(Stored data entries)
"""

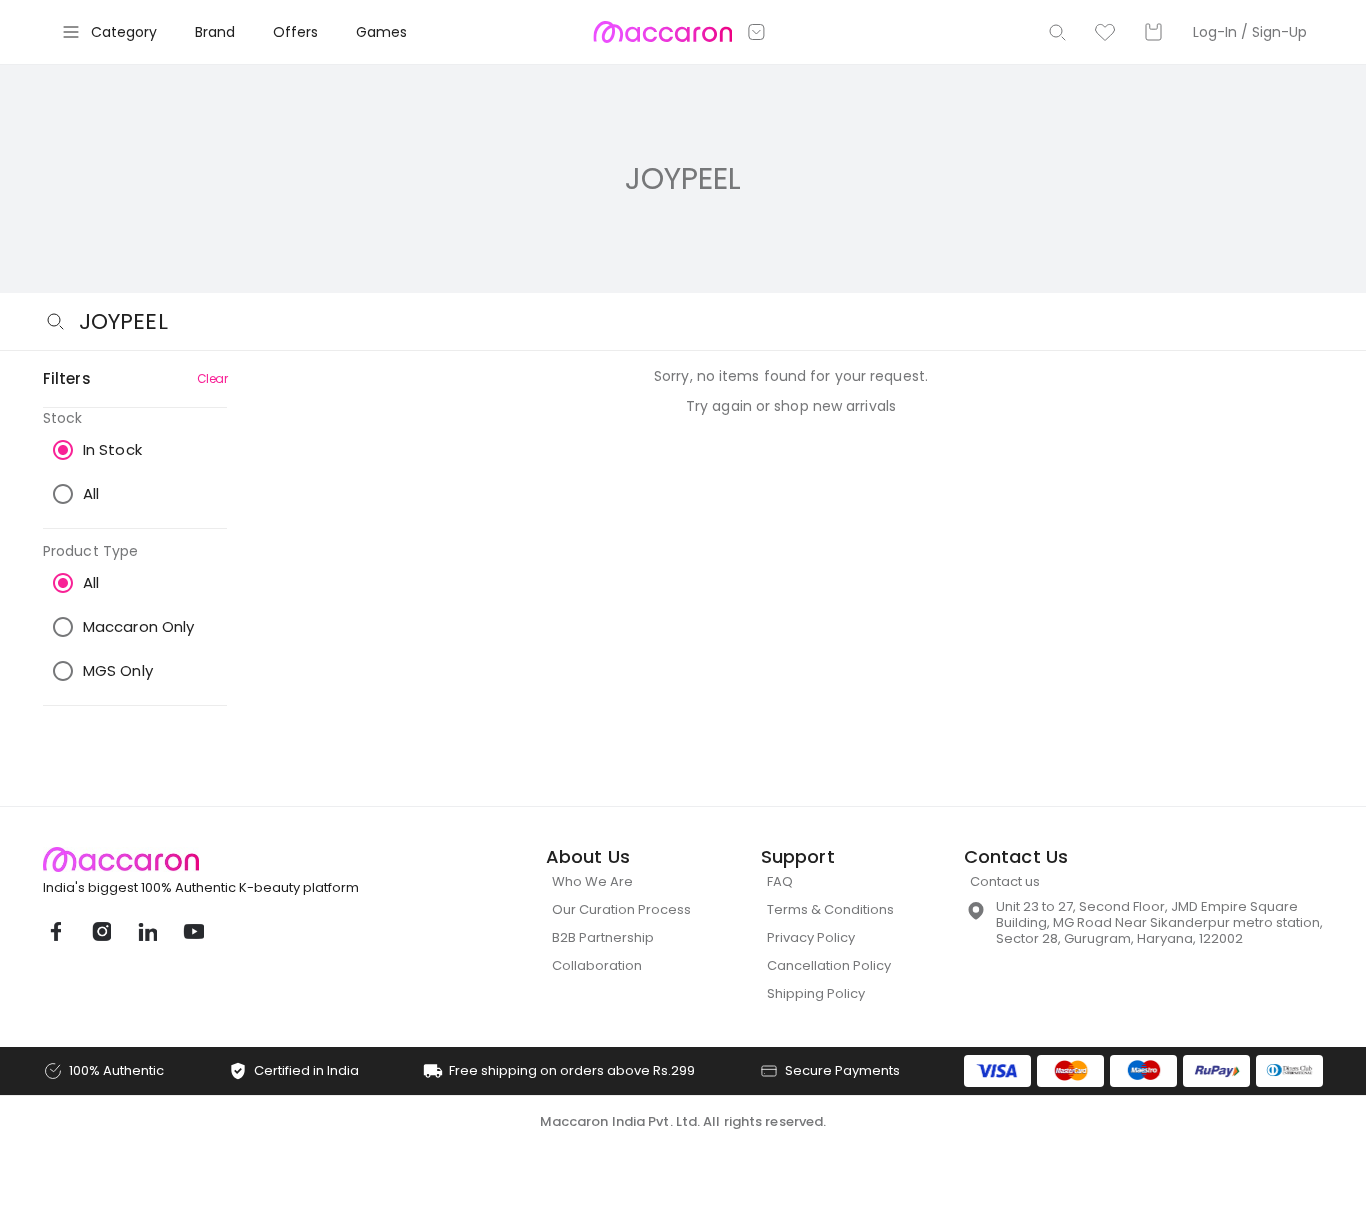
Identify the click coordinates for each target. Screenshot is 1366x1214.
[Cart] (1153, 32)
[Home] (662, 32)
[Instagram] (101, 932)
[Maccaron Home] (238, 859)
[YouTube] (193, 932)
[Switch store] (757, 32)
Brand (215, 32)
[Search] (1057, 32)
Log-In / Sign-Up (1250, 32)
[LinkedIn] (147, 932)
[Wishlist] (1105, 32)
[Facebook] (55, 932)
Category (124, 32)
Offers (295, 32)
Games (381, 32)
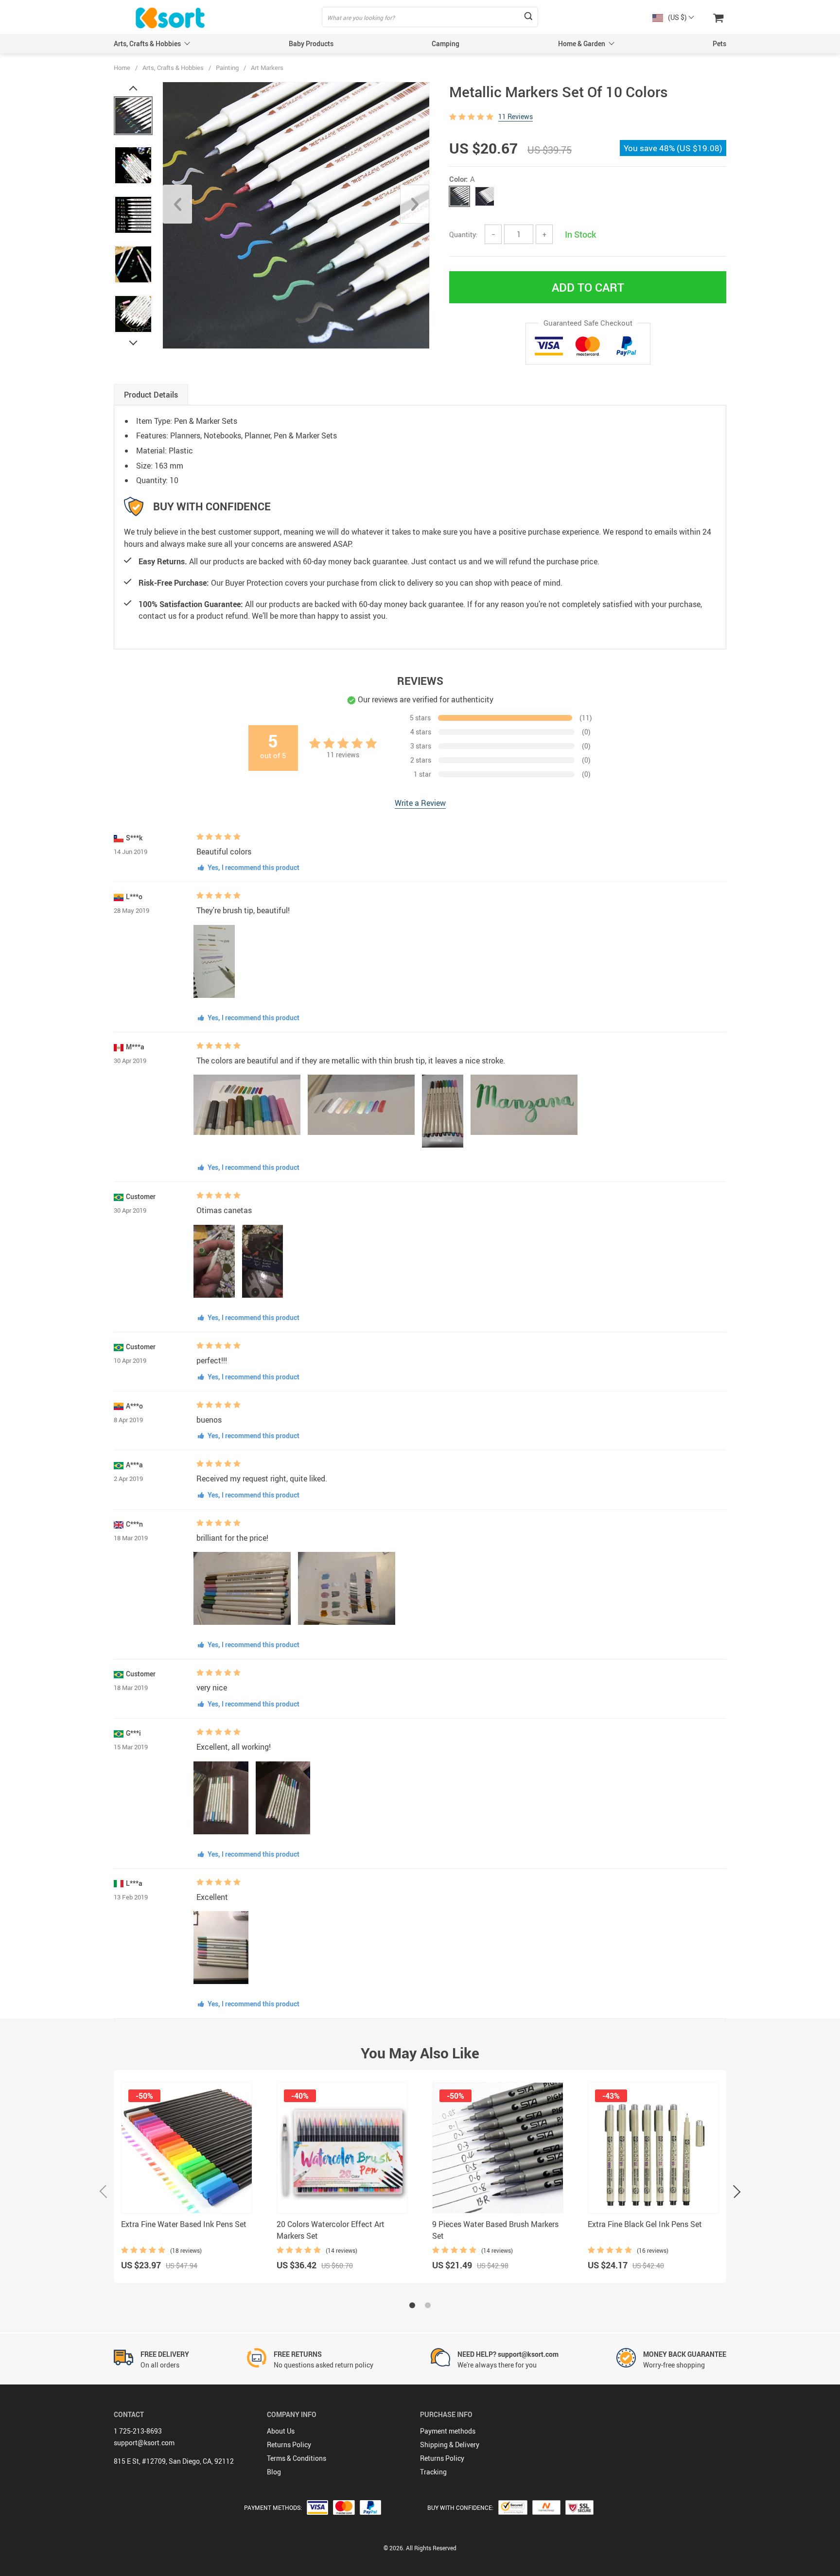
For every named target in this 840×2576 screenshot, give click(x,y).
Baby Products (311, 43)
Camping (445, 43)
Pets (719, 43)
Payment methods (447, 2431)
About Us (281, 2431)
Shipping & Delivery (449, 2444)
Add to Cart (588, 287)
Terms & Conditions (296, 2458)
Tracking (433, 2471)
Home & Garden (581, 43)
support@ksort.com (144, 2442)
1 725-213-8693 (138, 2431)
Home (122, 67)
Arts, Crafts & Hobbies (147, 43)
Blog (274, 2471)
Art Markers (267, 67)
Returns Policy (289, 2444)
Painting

"""
"""

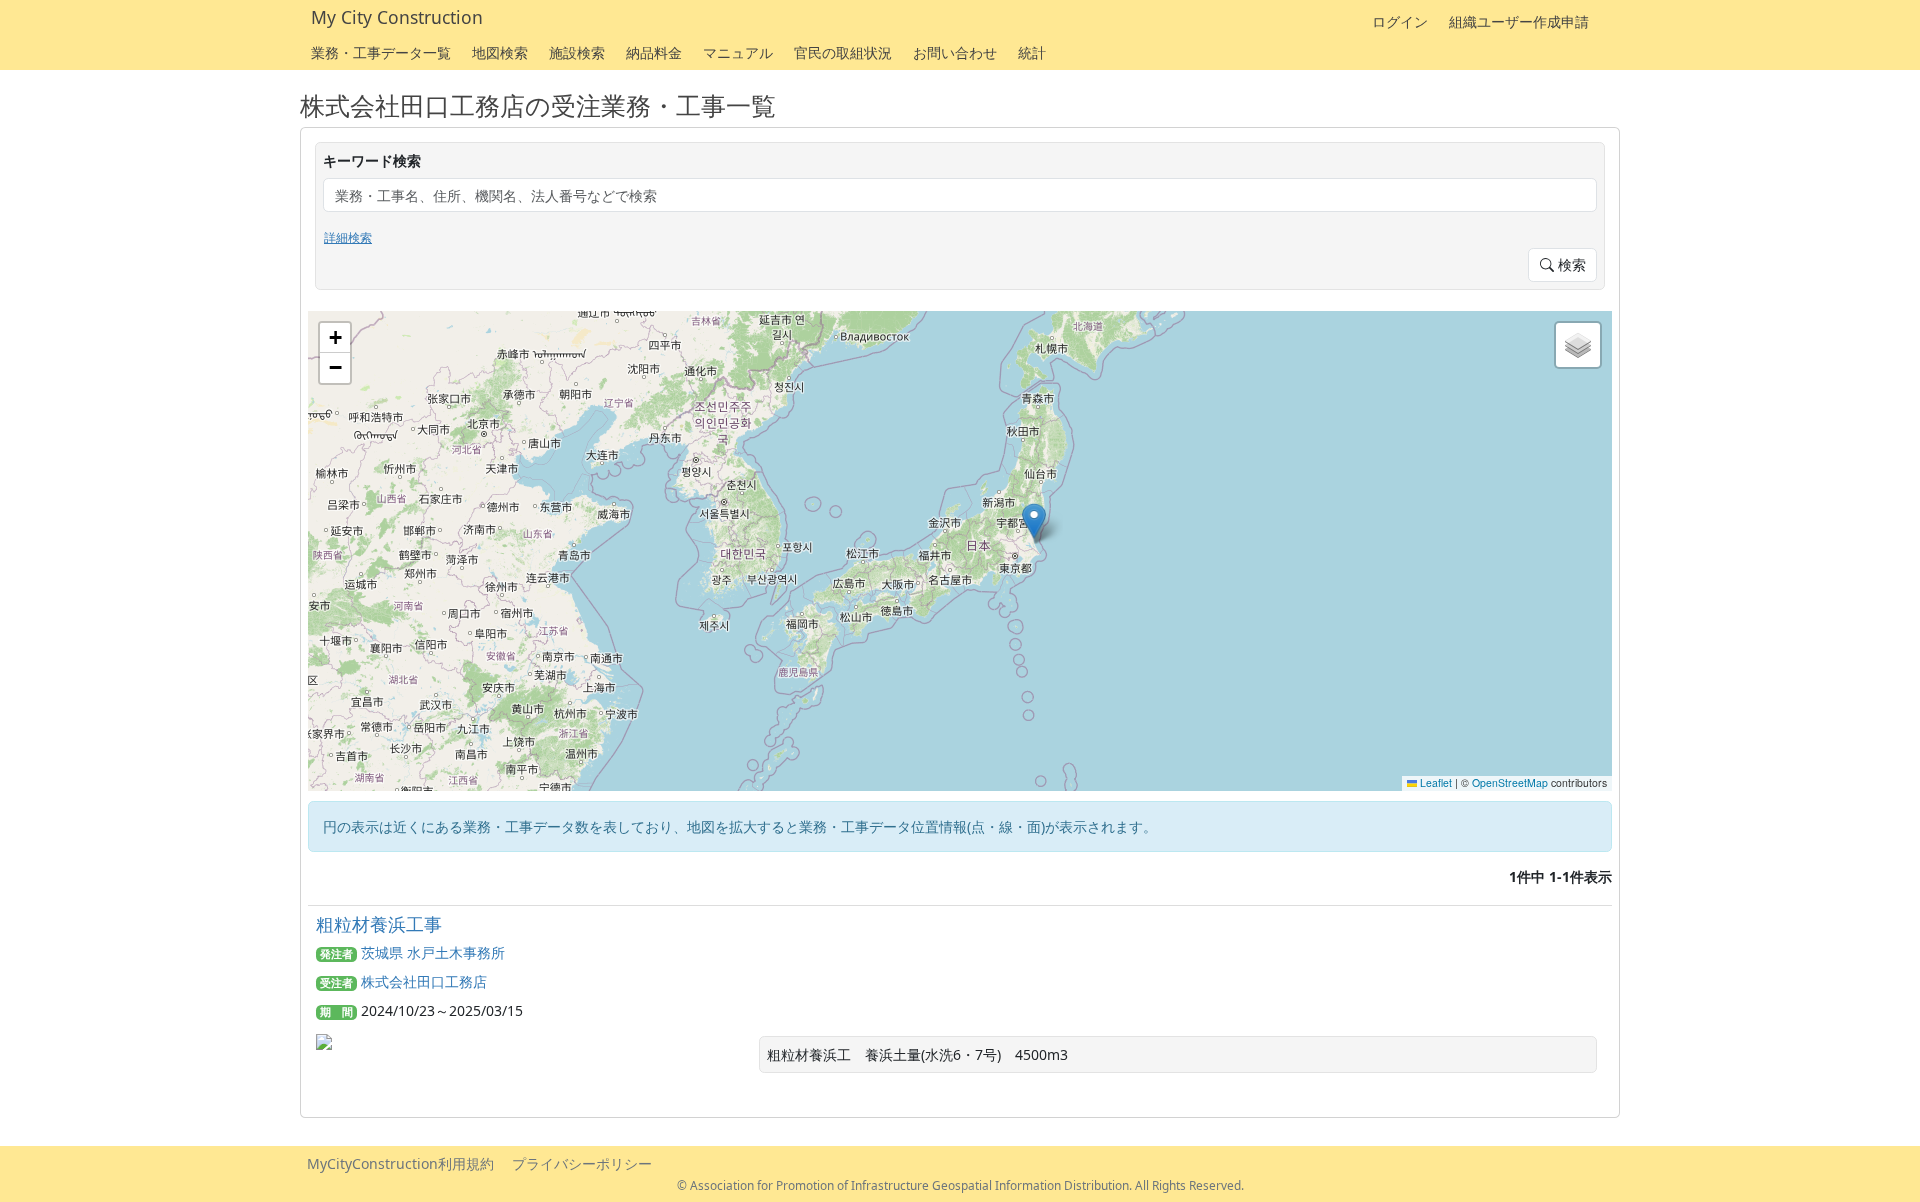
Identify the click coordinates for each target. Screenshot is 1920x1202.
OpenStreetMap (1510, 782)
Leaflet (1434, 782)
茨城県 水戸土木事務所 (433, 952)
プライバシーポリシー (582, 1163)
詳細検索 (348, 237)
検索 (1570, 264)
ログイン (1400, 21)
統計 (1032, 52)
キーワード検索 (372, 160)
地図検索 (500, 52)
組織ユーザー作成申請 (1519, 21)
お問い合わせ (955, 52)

"""

▶ Aim of the task:
Locate and copy each line in the data above that includes the word "coordinates".

▶ Result for this task:
Identify the click coordinates for each target. Screenshot is 1366x1214.
Identify the click coordinates for each target. Screenshot is 1920x1202.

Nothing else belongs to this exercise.